» **Material provided**
+--

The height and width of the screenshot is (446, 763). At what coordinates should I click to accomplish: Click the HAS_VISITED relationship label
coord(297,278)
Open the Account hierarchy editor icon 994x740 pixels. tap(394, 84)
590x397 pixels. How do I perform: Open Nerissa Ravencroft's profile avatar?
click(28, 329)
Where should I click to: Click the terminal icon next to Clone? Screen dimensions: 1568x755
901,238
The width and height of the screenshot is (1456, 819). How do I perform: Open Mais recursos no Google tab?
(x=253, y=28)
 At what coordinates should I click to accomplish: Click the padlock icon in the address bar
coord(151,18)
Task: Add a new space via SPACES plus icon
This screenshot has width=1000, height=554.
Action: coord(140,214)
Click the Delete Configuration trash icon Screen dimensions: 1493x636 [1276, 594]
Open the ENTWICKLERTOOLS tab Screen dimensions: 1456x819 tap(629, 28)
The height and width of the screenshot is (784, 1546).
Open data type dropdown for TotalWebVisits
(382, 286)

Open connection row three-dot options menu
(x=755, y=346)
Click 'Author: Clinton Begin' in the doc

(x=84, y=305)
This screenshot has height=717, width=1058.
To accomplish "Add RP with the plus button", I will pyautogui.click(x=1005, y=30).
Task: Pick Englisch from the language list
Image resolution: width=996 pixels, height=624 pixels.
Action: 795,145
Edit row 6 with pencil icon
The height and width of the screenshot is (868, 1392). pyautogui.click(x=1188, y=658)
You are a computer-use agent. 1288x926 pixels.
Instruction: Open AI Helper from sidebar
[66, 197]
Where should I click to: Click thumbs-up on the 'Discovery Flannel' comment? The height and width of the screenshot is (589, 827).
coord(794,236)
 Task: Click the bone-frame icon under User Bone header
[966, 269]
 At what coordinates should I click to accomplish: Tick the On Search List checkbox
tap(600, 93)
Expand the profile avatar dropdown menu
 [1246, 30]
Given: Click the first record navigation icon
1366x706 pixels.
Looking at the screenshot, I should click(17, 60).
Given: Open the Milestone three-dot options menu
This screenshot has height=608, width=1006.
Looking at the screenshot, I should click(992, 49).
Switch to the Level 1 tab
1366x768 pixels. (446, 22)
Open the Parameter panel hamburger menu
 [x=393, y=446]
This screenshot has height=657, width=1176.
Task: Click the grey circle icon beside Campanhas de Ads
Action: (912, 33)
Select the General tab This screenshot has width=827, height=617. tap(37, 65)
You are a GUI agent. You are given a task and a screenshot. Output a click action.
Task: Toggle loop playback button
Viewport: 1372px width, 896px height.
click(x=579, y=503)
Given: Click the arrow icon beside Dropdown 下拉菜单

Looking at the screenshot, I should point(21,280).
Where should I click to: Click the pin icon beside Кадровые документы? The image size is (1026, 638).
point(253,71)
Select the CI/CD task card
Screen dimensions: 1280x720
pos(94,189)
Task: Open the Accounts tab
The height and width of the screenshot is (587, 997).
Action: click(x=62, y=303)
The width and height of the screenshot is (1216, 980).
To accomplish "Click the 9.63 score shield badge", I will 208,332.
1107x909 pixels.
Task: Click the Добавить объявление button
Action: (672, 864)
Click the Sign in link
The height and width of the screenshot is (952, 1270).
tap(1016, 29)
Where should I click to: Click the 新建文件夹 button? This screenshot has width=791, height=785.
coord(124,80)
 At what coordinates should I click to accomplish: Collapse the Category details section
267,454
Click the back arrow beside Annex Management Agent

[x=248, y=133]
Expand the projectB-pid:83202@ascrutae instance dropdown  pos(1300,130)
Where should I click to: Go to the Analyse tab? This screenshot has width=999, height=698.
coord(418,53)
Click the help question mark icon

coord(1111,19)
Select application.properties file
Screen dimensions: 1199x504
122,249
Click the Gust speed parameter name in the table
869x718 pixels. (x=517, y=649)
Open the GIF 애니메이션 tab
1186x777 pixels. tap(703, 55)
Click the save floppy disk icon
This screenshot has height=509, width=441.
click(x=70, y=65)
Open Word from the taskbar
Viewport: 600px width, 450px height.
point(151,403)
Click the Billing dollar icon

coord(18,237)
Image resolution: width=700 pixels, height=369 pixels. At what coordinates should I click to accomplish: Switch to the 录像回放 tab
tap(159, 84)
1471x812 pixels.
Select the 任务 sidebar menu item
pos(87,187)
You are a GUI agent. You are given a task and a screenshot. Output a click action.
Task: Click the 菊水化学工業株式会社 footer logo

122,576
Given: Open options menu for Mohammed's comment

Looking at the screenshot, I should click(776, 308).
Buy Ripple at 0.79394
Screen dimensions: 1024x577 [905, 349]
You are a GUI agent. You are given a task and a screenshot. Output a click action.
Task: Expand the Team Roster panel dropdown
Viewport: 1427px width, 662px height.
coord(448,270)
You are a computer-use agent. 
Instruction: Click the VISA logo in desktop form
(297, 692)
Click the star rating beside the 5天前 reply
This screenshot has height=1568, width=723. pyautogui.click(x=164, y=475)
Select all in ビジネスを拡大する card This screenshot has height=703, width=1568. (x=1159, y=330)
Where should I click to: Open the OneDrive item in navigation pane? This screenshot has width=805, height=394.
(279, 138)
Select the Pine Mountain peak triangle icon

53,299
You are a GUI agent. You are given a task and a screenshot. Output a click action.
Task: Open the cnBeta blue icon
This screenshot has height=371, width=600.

+--

» **Problem statement**
Rewrite the lines above as a numbered list, dropping any blank lines.

» **Solved problem**
1. The height and width of the screenshot is (446, 763). At what coordinates should I click to accomplish: Click the HAS_VISITED relationship label
2. coord(297,278)
3. Open the Account hierarchy editor icon 994x740 pixels. tap(394, 84)
4. 590x397 pixels. How do I perform: Open Nerissa Ravencroft's profile avatar?
5. click(28, 329)
6. Where should I click to: Click the terminal icon next to Clone? Screen dimensions: 1568x755
7. 901,238
8. The width and height of the screenshot is (1456, 819). How do I perform: Open Mais recursos no Google tab?
9. (x=253, y=28)
10.  At what coordinates should I click to accomplish: Click the padlock icon in the address bar
11. coord(151,18)
12. Task: Add a new space via SPACES plus icon
13. This screenshot has width=1000, height=554.
14. Action: coord(140,214)
15. Click the Delete Configuration trash icon Screen dimensions: 1493x636 [1276, 594]
16. Open the ENTWICKLERTOOLS tab Screen dimensions: 1456x819 tap(629, 28)
17. The height and width of the screenshot is (784, 1546).
18. Open data type dropdown for TotalWebVisits
19. (382, 286)
20. Open connection row three-dot options menu
21. (x=755, y=346)
22. Click 'Author: Clinton Begin' in the doc
23. (x=84, y=305)
24. This screenshot has height=717, width=1058.
25. To accomplish "Add RP with the plus button", I will pyautogui.click(x=1005, y=30).
26. Task: Pick Englisch from the language list
27. Image resolution: width=996 pixels, height=624 pixels.
28. Action: 795,145
29. Edit row 6 with pencil icon
30. The height and width of the screenshot is (868, 1392). pyautogui.click(x=1188, y=658)
31. You are a computer-use agent. 1288x926 pixels.
32. Instruction: Open AI Helper from sidebar
33. [66, 197]
34. Where should I click to: Click thumbs-up on the 'Discovery Flannel' comment? The height and width of the screenshot is (589, 827).
35. coord(794,236)
36.  Task: Click the bone-frame icon under User Bone header
37. [966, 269]
38.  At what coordinates should I click to accomplish: Tick the On Search List checkbox
39. tap(600, 93)
40. Expand the profile avatar dropdown menu
41.  [1246, 30]
42. Given: Click the first record navigation icon
43. 1366x706 pixels.
44. Looking at the screenshot, I should click(17, 60).
45. Given: Open the Milestone three-dot options menu
46. This screenshot has height=608, width=1006.
47. Looking at the screenshot, I should click(992, 49).
48. Switch to the Level 1 tab
49. 1366x768 pixels. (446, 22)
50. Open the Parameter panel hamburger menu
51.  [x=393, y=446]
52. This screenshot has height=657, width=1176.
53. Task: Click the grey circle icon beside Campanhas de Ads
54. Action: (912, 33)
55. Select the General tab This screenshot has width=827, height=617. tap(37, 65)
56. You are a GUI agent. You are given a task and a screenshot. Output a click action.
57. Task: Toggle loop playback button
58. Viewport: 1372px width, 896px height.
59. click(x=579, y=503)
60. Given: Click the arrow icon beside Dropdown 下拉菜单
61. Looking at the screenshot, I should point(21,280).
62. Where should I click to: Click the pin icon beside Кадровые документы? The image size is (1026, 638).
63. point(253,71)
64. Select the CI/CD task card
65. Screen dimensions: 1280x720
66. pos(94,189)
67. Task: Open the Accounts tab
68. The height and width of the screenshot is (587, 997).
69. Action: click(x=62, y=303)
70. The width and height of the screenshot is (1216, 980).
71. To accomplish "Click the 9.63 score shield badge", I will 208,332.
72. 1107x909 pixels.
73. Task: Click the Добавить объявление button
74. Action: (672, 864)
75. Click the Sign in link
76. The height and width of the screenshot is (952, 1270).
77. tap(1016, 29)
78. Where should I click to: Click the 新建文件夹 button? This screenshot has width=791, height=785.
79. coord(124,80)
80.  At what coordinates should I click to accomplish: Collapse the Category details section
81. 267,454
82. Click the back arrow beside Annex Management Agent
83. [x=248, y=133]
84. Expand the projectB-pid:83202@ascrutae instance dropdown  pos(1300,130)
85. Where should I click to: Go to the Analyse tab? This screenshot has width=999, height=698.
86. coord(418,53)
87. Click the help question mark icon
88. coord(1111,19)
89. Select application.properties file
90. Screen dimensions: 1199x504
91. 122,249
92. Click the Gust speed parameter name in the table
93. 869x718 pixels. (x=517, y=649)
94. Open the GIF 애니메이션 tab
95. 1186x777 pixels. tap(703, 55)
96. Click the save floppy disk icon
97. This screenshot has height=509, width=441.
98. click(x=70, y=65)
99. Open Word from the taskbar
100. Viewport: 600px width, 450px height.
101. point(151,403)
102. Click the Billing dollar icon
103. coord(18,237)
104. Image resolution: width=700 pixels, height=369 pixels. At what coordinates should I click to accomplish: Switch to the 录像回放 tab
105. tap(159, 84)
106. 1471x812 pixels.
107. Select the 任务 sidebar menu item
108. pos(87,187)
109. You are a GUI agent. You are given a task and a screenshot. Output a click action.
110. Task: Click the 菊水化学工業株式会社 footer logo
111. 122,576
112. Given: Open options menu for Mohammed's comment
113. Looking at the screenshot, I should click(776, 308).
114. Buy Ripple at 0.79394
115. Screen dimensions: 1024x577 [905, 349]
116. You are a GUI agent. You are given a task and a screenshot. Output a click action.
117. Task: Expand the Team Roster panel dropdown
118. Viewport: 1427px width, 662px height.
119. coord(448,270)
120. You are a computer-use agent. 
121. Instruction: Click the VISA logo in desktop form
122. (297, 692)
123. Click the star rating beside the 5天前 reply
124. This screenshot has height=1568, width=723. pyautogui.click(x=164, y=475)
125. Select all in ビジネスを拡大する card This screenshot has height=703, width=1568. (x=1159, y=330)
126. Where should I click to: Open the OneDrive item in navigation pane? This screenshot has width=805, height=394.
127. (279, 138)
128. Select the Pine Mountain peak triangle icon
129. 53,299
130. You are a GUI agent. You are given a task and a screenshot. Output a click action.
131. Task: Open the cnBeta blue icon
132. This screenshot has height=371, width=600.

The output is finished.